Popeye Pie

Serving size:6
Total Time:
Popeye Pie

Ingredients

  • 1 pizza dough, shapred and waiting on a floured peel (see recipe bowl)
  • 1 medium garlic clove grated
  • 1 oz pecorino fresco, cut into 1-inch cubes and slightly flattened by pressing between thumb and index finger
  • 1/3 cup finely grated Gruyère cheese
  • 13/4 oz fresh mozzarella, pulled into shreds
  • 2 pinches of freshly ground black pepper
  • 41/4 oz fresh spinach
  • generous pinch of fine sea salt
  • extra-virgin olive oil, for drizzling
  • 33/4 cup all-purpose flour, plus more for shaping the dough
  • 1/4 tsp active dry yeast
  • 2 tsp fine sea salt
  • 11/2 cup water

Directions

Pizza Dough (makes 4 balls of dough, enough for 4 pizzas): In a medium bowl, thoroughly blend the flour, yeast, and salt. Add the water and, with a wooden spoon or your hands, mix thoroughly.


Cover the bowl with plastic wrap or a kitchen towel and allow it to rise at room temperature (about 72º F) for 18 hours or until it has more than doubled. It will take longer in a chilly room and less time in a very warm one.

 

Flour a work surface and scrape out the dough. Divide it into 4 equal parts and shape them: For each portion start with the right side of the dough and pull it toward the center; then do the same with the left, the top then the bottom. (The order doesn’t actually matter; what you want is four folds.) Shape each portion into a round and turn seam side down. Mold the dough into a neat circular mound. The mounds should not be sticky; if they are, dust with more flour.


If you don’t intend to use the dough right away, wrap the balls individually in plastic and refrigerate for up to 3 days. Return to room temperature by leaving them out on the counter, covered in a damp cloth, for 2 to 3 hours before needed.

 

Note: Don’t freeze the dough, but you can store it in the refrigerator, wrapped in plastic, for up to three days. In effect, when you’re set to use it, you have your own ready-made dough.


Place the pizza stone in a gas oven on the middle rack. Preheat the oven on bake at 500ºF for 30 minutes, Switch to broil for 10 minutes and then back to bake at 500ºF.

 

With the dough on the peel, sprinkle the surface evenly with garlic. Distribute the pecorino, Gruyère, and mozzarella evenly over the dough. Sprinkle evenly with pepper.

[DESCRIPTION OF THE TASK] In the Popeye Pie recipe, how long should the covered dough rise at room temperature? The lines after this point come from a separate source.

[DATA EXTRACT]
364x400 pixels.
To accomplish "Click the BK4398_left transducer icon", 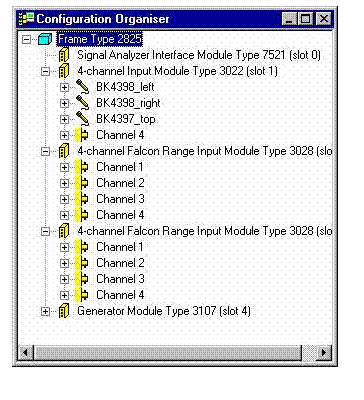I will pos(82,87).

[OUTPUT] It should rise for 18 hours or until it has more than doubled.